WORK TO COMPLETE: Keep each line of the material that includes "agent", and leave out the rest.

LISTED RECORDS:
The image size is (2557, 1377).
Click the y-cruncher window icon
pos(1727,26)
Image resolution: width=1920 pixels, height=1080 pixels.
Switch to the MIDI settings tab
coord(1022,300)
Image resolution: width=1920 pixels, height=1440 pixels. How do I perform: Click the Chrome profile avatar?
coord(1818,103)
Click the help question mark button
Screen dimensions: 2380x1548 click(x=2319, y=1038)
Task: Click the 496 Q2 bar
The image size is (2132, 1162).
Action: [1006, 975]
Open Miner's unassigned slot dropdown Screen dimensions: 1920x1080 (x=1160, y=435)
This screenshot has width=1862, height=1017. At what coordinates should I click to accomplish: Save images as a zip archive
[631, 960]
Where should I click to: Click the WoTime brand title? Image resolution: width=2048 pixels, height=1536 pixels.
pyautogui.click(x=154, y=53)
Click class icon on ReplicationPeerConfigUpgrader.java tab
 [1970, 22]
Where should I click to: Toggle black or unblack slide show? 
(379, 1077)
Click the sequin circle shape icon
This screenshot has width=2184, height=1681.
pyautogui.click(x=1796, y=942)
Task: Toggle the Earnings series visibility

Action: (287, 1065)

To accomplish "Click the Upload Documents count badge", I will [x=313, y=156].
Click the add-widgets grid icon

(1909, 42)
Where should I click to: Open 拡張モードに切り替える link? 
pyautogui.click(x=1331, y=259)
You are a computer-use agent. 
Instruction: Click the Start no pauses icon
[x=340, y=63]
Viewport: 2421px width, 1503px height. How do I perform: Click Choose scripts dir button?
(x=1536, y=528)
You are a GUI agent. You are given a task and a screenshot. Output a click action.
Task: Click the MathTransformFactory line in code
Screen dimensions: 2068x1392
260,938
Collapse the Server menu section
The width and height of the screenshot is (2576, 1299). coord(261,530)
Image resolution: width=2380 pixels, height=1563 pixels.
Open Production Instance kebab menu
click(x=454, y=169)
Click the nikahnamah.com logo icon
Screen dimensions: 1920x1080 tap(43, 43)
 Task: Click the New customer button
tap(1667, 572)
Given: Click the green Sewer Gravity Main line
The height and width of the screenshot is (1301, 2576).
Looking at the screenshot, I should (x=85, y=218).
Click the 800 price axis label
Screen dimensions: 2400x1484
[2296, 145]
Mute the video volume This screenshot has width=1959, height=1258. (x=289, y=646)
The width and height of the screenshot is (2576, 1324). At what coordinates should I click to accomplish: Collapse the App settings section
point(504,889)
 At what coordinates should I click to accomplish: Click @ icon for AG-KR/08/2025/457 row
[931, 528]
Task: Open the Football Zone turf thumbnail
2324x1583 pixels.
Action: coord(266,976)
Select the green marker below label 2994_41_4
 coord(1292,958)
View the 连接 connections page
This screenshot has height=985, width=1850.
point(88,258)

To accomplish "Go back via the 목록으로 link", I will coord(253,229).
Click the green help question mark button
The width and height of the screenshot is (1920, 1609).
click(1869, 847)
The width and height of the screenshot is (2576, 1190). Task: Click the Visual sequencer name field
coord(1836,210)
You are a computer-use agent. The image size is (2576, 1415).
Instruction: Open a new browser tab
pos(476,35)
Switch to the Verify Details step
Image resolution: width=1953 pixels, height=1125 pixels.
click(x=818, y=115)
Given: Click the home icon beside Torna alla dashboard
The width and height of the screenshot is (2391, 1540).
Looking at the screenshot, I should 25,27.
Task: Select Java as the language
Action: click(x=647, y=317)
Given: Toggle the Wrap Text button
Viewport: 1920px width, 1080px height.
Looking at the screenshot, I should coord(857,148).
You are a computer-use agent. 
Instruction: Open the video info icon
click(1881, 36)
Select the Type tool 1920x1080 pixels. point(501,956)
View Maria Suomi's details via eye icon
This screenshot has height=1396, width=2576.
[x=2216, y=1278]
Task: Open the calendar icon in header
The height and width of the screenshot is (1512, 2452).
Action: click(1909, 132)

EXERCISE ANSWER:
You are a computer-use agent. 
You are a GUI agent. You are given a task and a screenshot. Output a click action.
You are a computer-use agent. The image size is (2576, 1415).
You are a computer-use agent. 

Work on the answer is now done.